In 1964, he shot and produced his first national documentary about the new Wilderness Act which Congress had passed that year. He continued in news and public affairs throughout the 60’s and then landed a job in Minnesota working on a weekly, prime-time documentary series on the CBS station there. The series won several major awards. Ned’s film, Have Girl, Will Travel, about the prostitution recruitment link between the Twin Cities and New York City, won a Columbia-DuPont Award. While working for the show, Ned spent part of a summer hopping freights for Riding the High Iron, a film about the hobo life, and he also shot and directed Deliver Us From Evel , a humorous account of Evel Knievel’s failed attempt to rocket a motorcycle over the Snake River Canyon in Idaho.

In the 1980’s Ned joined NBC News in Burbank, California. It was there that he produced and directed the I Loved it All film with Ed Abbey. Judge produced several hundred stories there including a Today Show series about Hunter Thompson, a woman who helped design neutron bombs, and a story about tourist flights that actually landed on the ice at the North Pole.

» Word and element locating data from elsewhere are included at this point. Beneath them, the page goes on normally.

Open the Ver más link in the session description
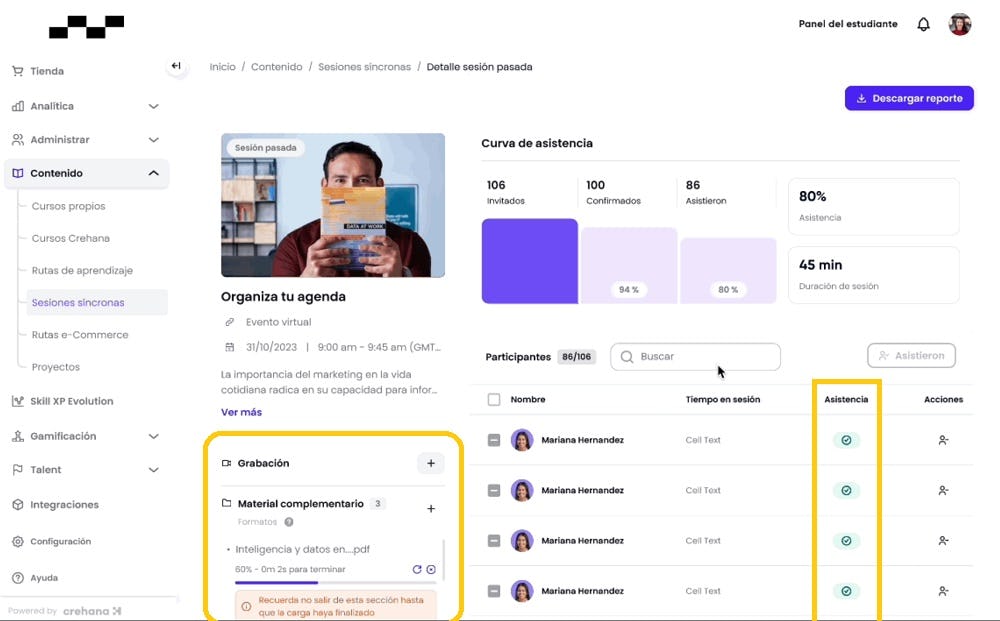Viewport: 1000px width, 621px height. coord(241,411)
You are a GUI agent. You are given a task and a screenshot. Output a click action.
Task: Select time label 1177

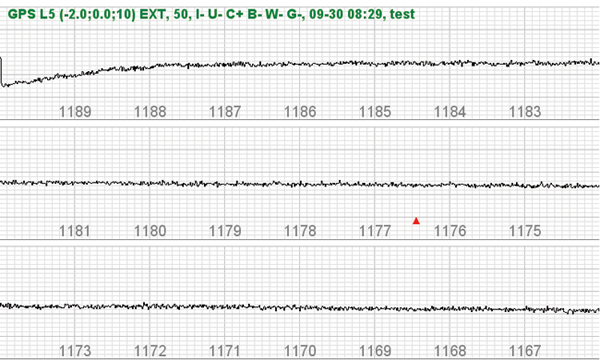375,231
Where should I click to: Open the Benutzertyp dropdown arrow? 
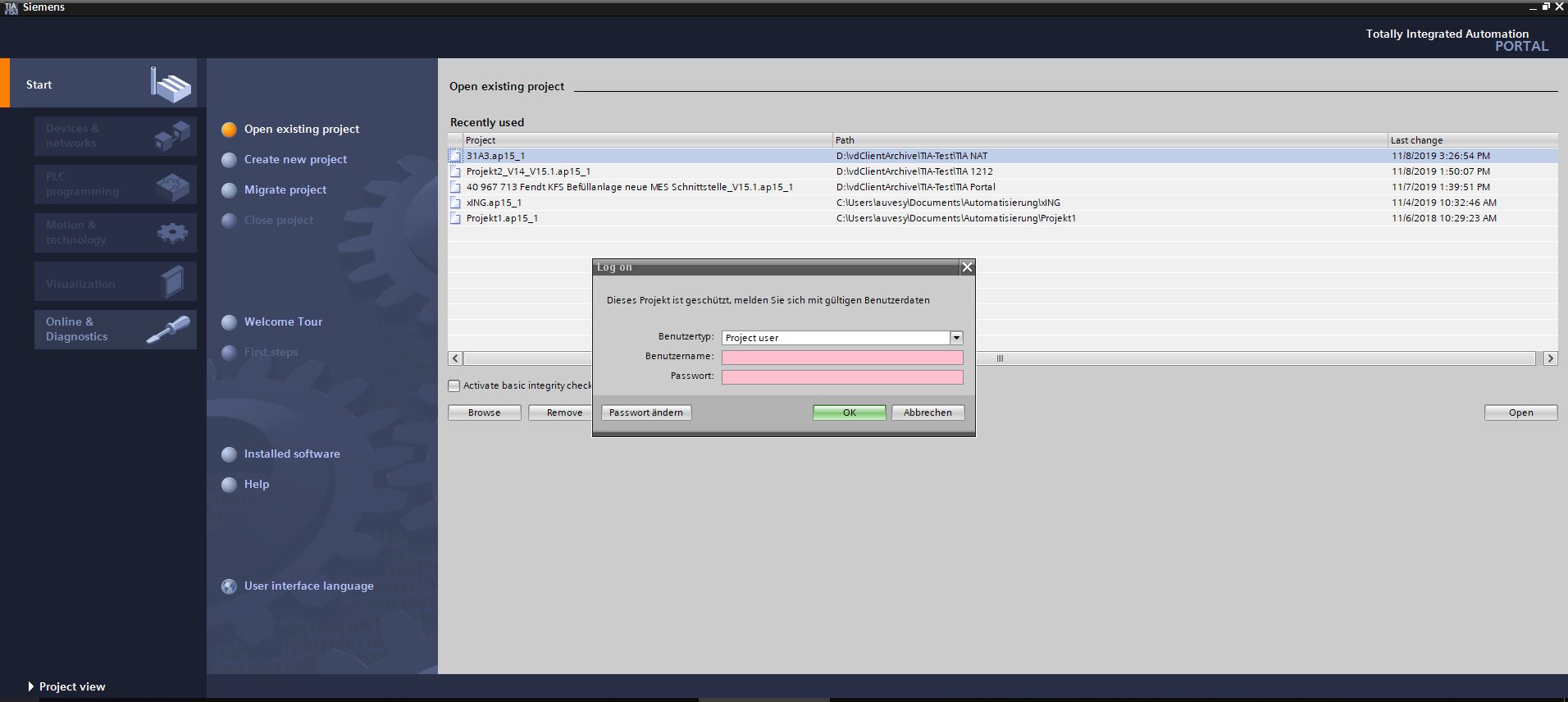(956, 338)
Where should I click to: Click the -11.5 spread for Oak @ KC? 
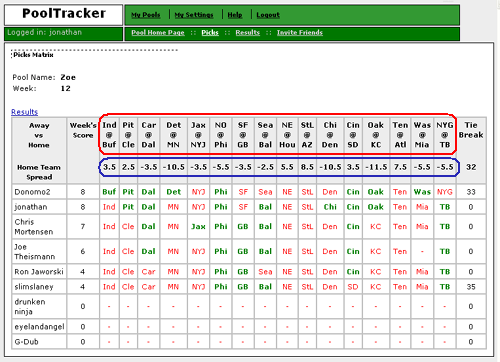[376, 167]
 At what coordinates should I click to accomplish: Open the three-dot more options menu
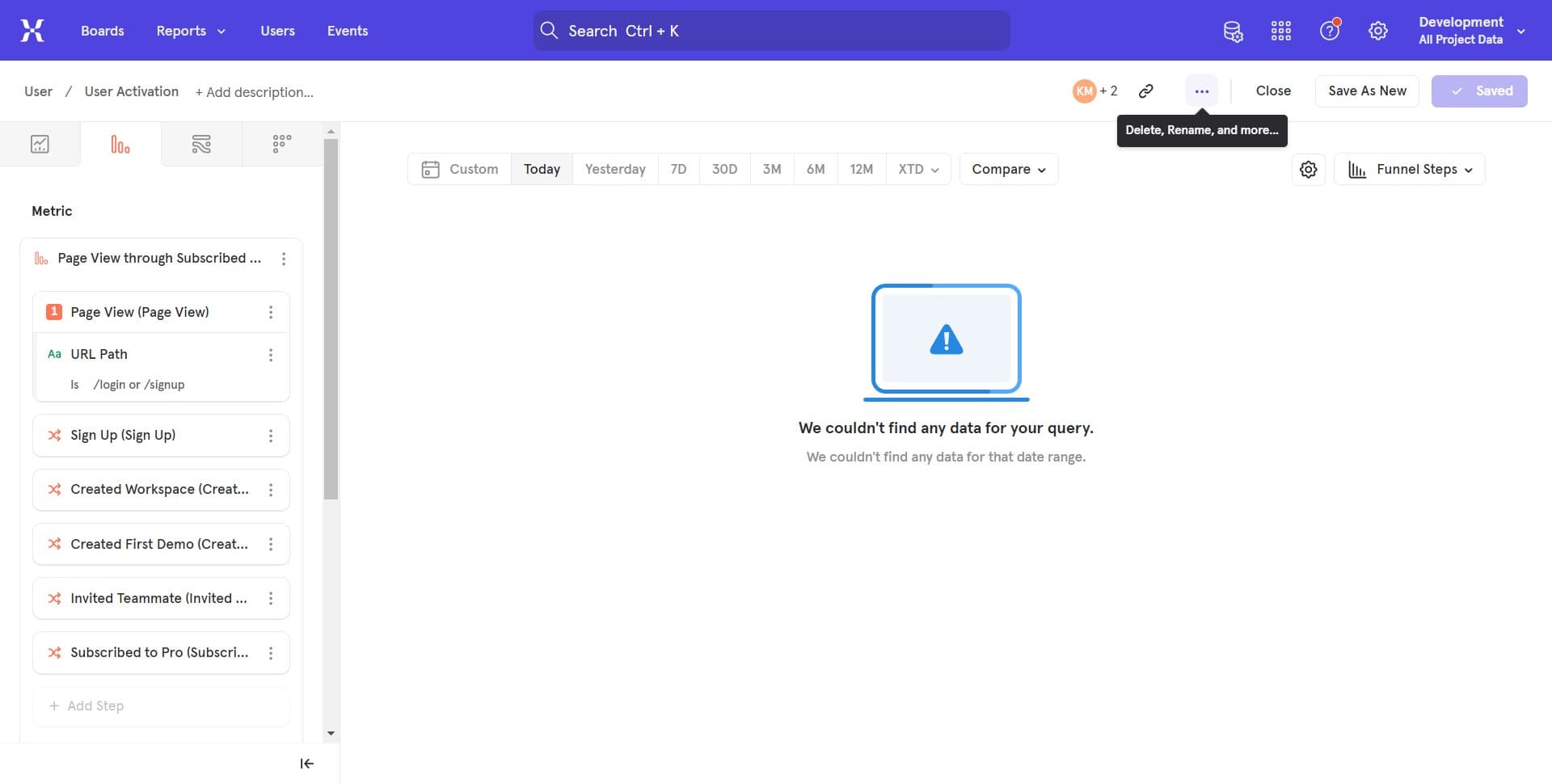point(1201,91)
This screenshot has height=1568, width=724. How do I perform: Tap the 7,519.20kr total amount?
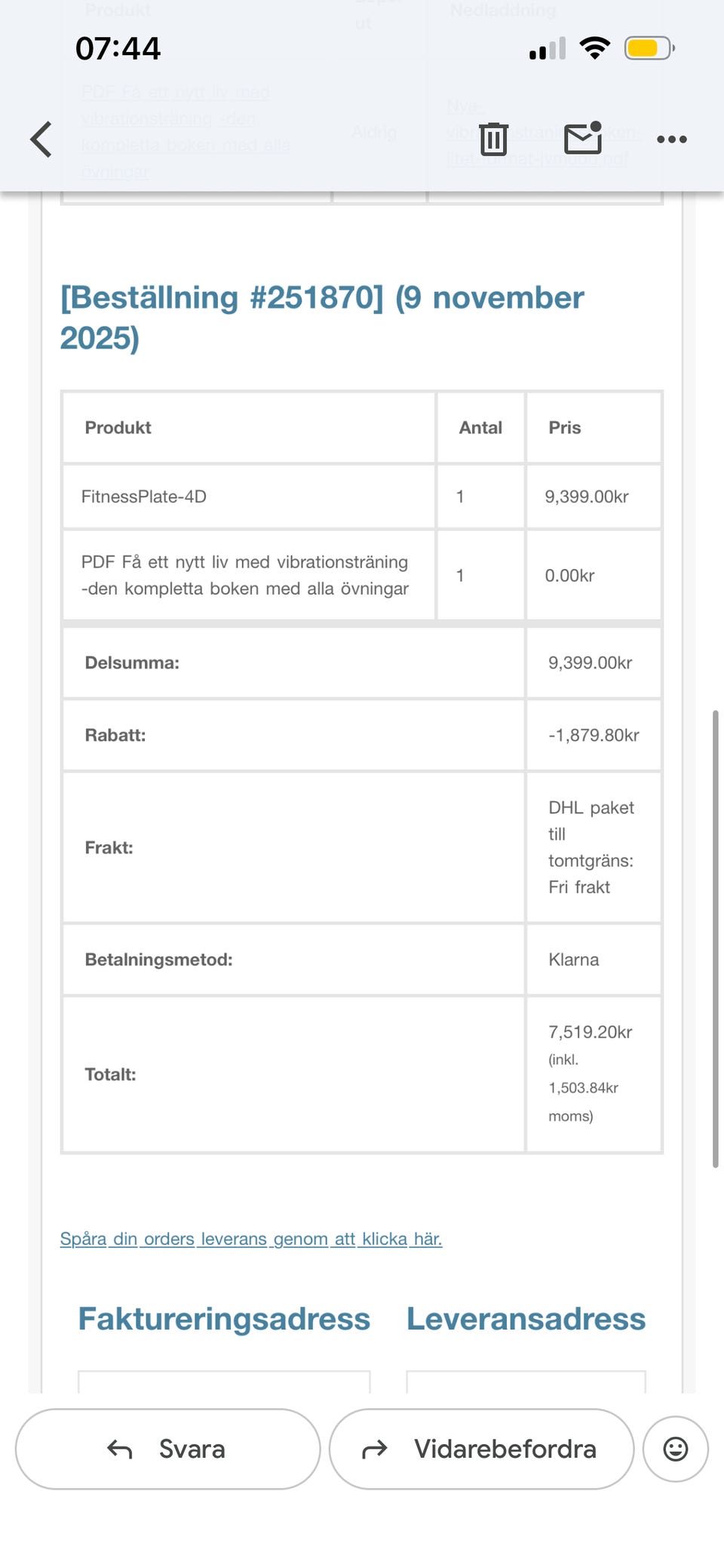(x=591, y=1032)
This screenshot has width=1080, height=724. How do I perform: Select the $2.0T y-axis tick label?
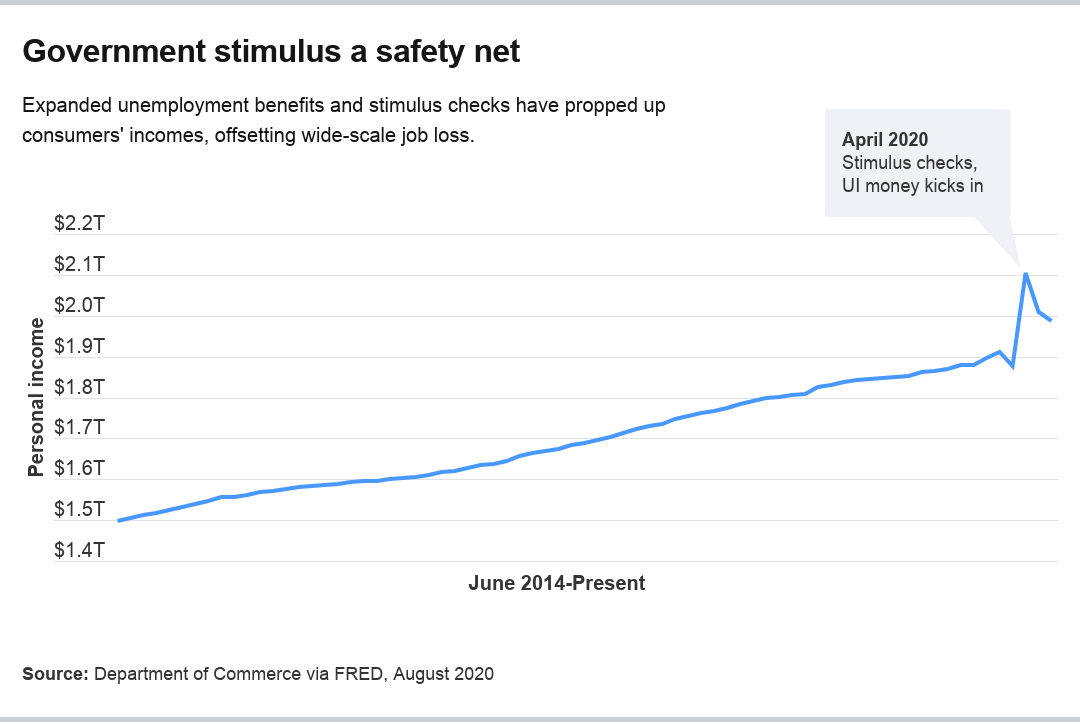point(79,306)
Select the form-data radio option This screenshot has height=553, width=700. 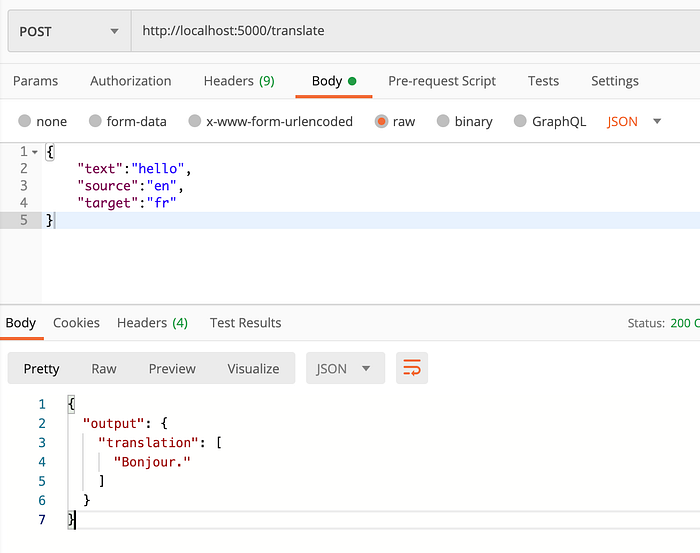coord(95,121)
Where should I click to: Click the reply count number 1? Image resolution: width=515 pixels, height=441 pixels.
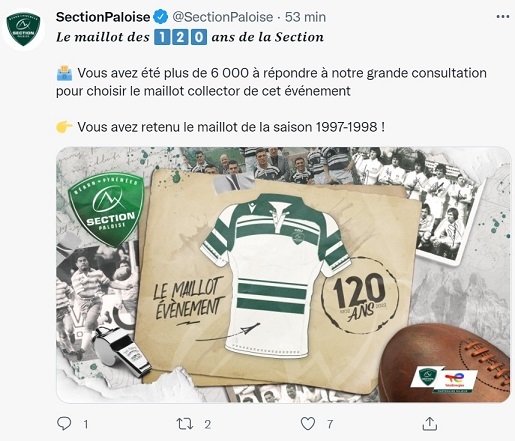coord(86,424)
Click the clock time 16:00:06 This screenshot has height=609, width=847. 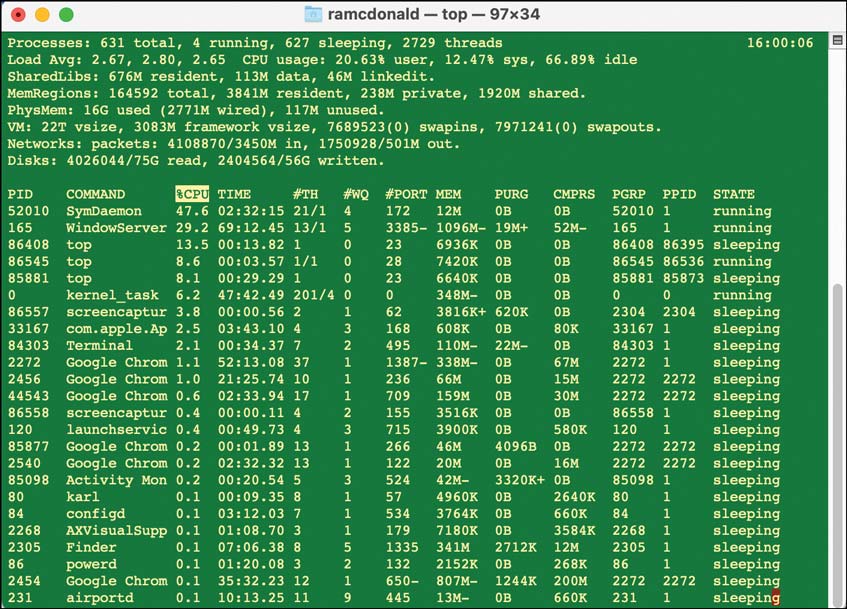pyautogui.click(x=780, y=43)
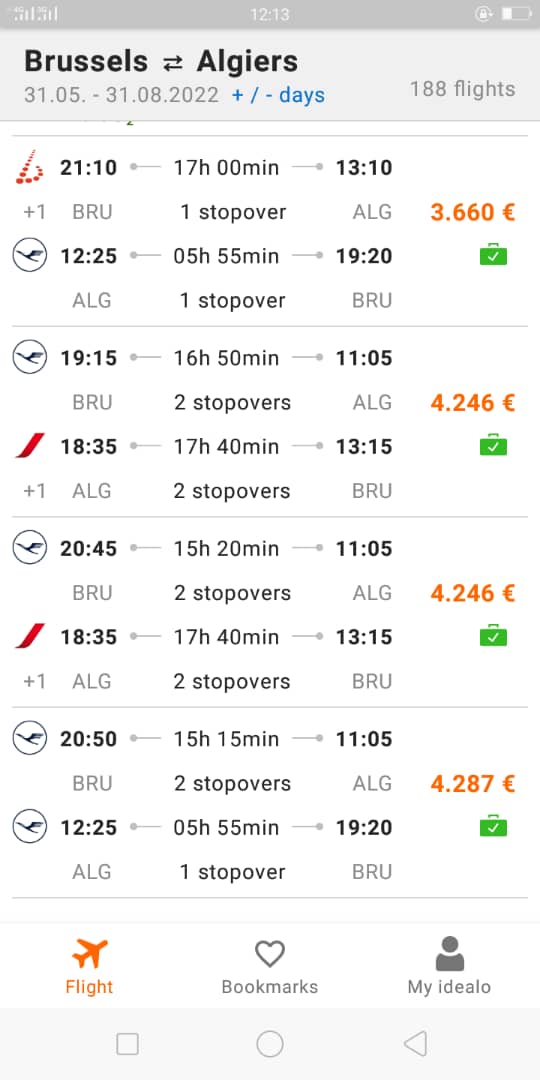Tap green baggage icon under 4.287 € price
Screen dimensions: 540x1080
pyautogui.click(x=493, y=826)
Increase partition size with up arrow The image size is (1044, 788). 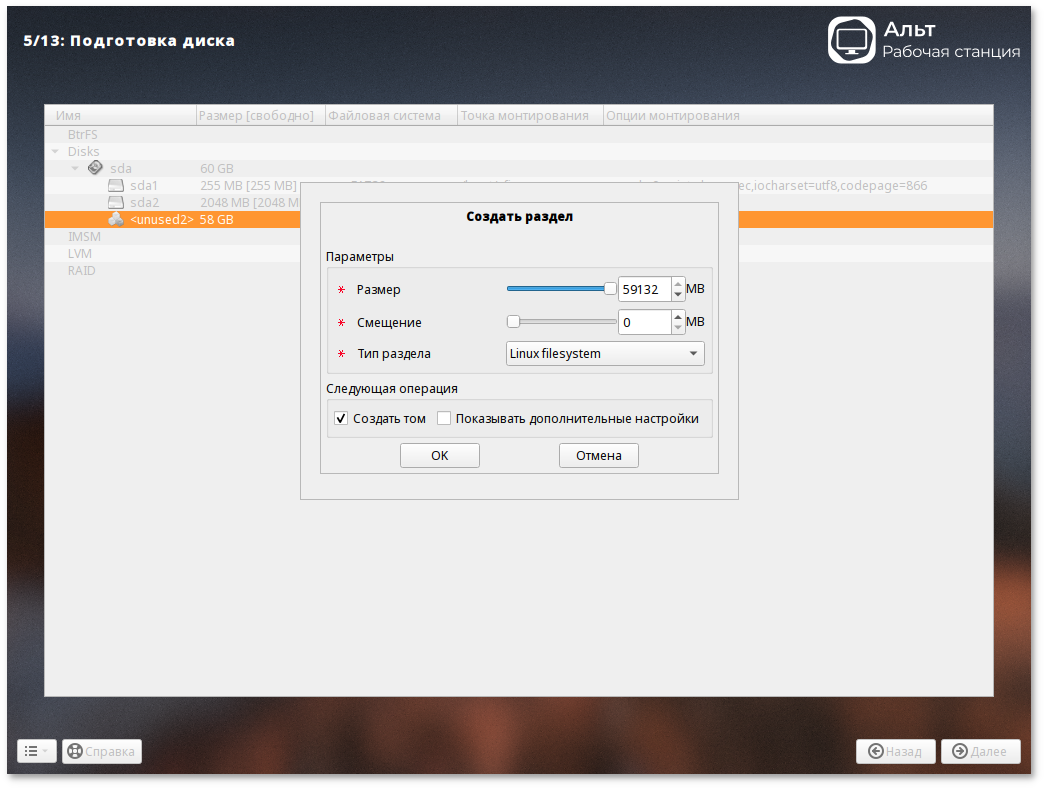point(678,283)
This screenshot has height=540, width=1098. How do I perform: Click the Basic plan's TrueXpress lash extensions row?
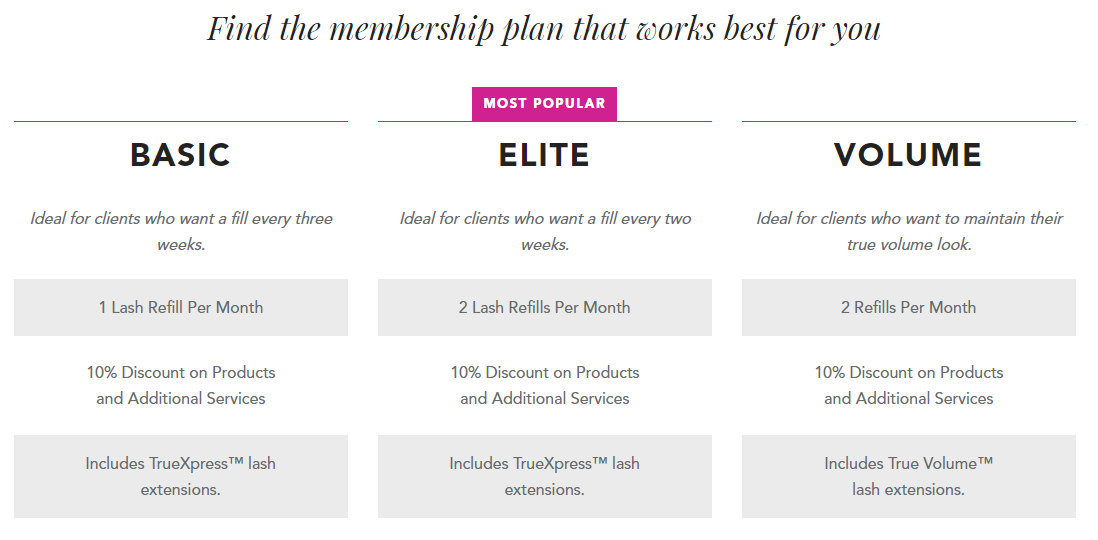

He returned to the freelance life in the mind 1990’s. Ned co-produced a four hours series for TBS based on the Pulitzer-prize winning journalist Laurie Garrett’s best seller, The Coming Plague. He also produced hour documentaries for the TLC series Great Books and their science series Understanding. In the 2000’s, he worked with correspondent Lucky Severson on the PBS weekly program Religion and Ethics News Weekly. The show went off the air last year.

Ned is currently producing two PBS documentaries, one about medical cannabis and one about an innovative technology system that brings better health care to isolated rural areas around the world.